Thanks for the contribution! For vLLM & SGLang, please ensure that your recipes is similar to the official vLLM recipes and/or the SGLang cookbook

If it is not, please create a PR first before we can merge your PR into the master branch. Let's ensure that the documentation is first class such that the entire ML community can benefit from your hard work! Thank you

benenzhu · 2026-03-23T10:22:55Z

/sweep test-config --config-files .github/configs/amd-master.yaml --runner-config .github/configs/runners.yaml --config-keys minimaxm2.5-fp8-mi355x-vllm

github-actions · 2026-03-23T10:23:04Z

@benenzhu Kicking off a sweep.

Run: https://github.com/SemiAnalysisAI/InferenceX/actions/runs/23432526160
Command: test-config --config-files .github/configs/amd-master.yaml --runner-config .github/configs/runners.yaml --config-keys minimaxm2.5-fp8-mi355x-vllm
Pinned ref: 9d2248d
Approval: not required (trusted collaborator).

claude

LGTM — straightforward config and script extension; the only issue is the nit flagged inline (wrong PR link in changelog).

Extended reasoning...

Overview

This PR touches three files: the AMD benchmark config (amd-master.yaml), the MiniMax MI355X benchmark shell script, and perf-changelog.yaml.

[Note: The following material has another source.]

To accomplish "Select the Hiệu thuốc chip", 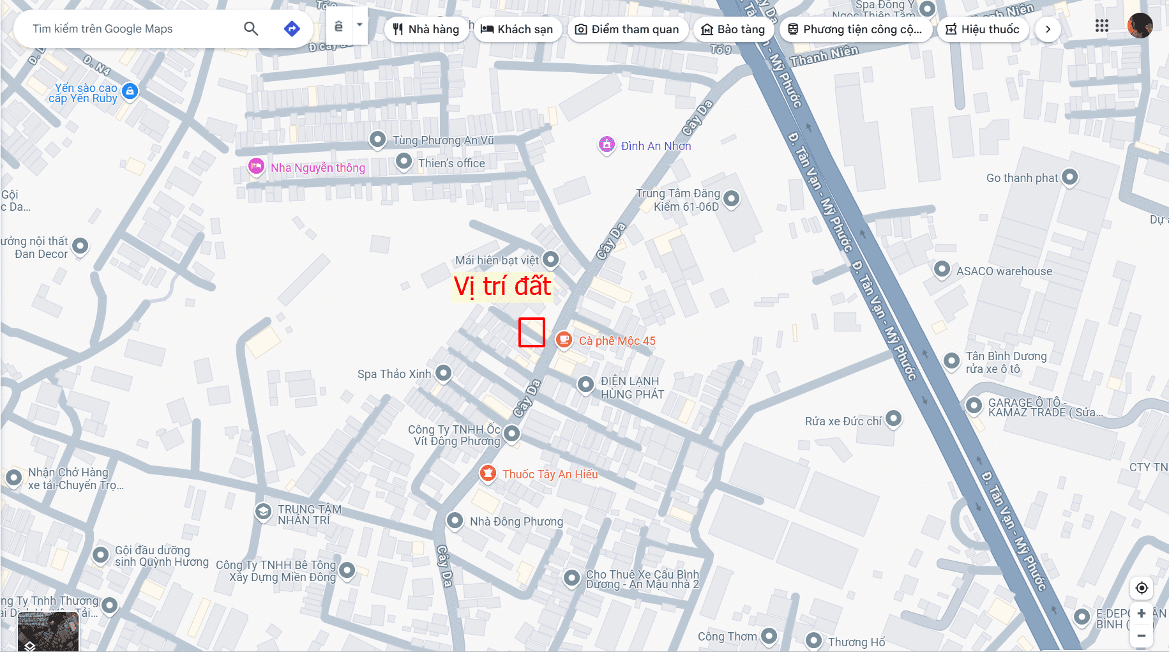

The config adds { tp: 8, ep: 8, conc-start: 32, conc-end: 256 } to all three seq-len configs for minimaxm2.5-fp8-mi355x-vllm and bumps the image from v0.15.1 to v0.18.0. The shell script adds EP_SIZE as a required env var, conditionally passes --enable-expert-parallel to vllm serve, and removes the previously-present --disable-log-requests flag (consistent with a recent standalone commit c35e700 that removed it). The changelog gets one new entry.

Security Risks

No security-sensitive code paths are touched. This is purely benchmark configuration and a shell launch script for an inference server. No auth, crypto, or permission logic is involved.

Level of Scrutiny

Low scrutiny is warranted. All three changes are mechanical and follow well-established patterns already present in the repo (the EP conditional mirrors the same pattern used in other MiniMax scripts). The image bump and new TP=8/EP=8 search-space entries are additive and consistent with peer configs (e.g., dsr1-fp4-mi355x-atom uses identical ep-based entries).

Other Factors

The only bug found is a nit: the new perf-changelog.yaml entry references /pull/868 instead of /pull/927. This is a documentation/traceability issue with no functional impact. The functional changes are correct and complete. No outstanding human reviewer comments exist in the timeline.

perf-changelog.yaml

cquil11 · 2026-03-23T13:11:00Z

/sweep test-config --config-files .github/configs/amd-master.yaml --runner-config .github/configs/runners.yaml --config-keys minimaxm2.5-fp8-mi355x-vllm --evals-only

github-actions · 2026-03-23T13:11:10Z

@cquil11 Kicking off a sweep.

Run: https://github.com/SemiAnalysisAI/InferenceX/actions/runs/23438981061
Command: test-config --config-files .github/configs/amd-master.yaml --runner-config .github/configs/runners.yaml --config-keys minimaxm2.5-fp8-mi355x-vllm --evals-only
Pinned ref: 9d2248d
Approval: not required (trusted collaborator).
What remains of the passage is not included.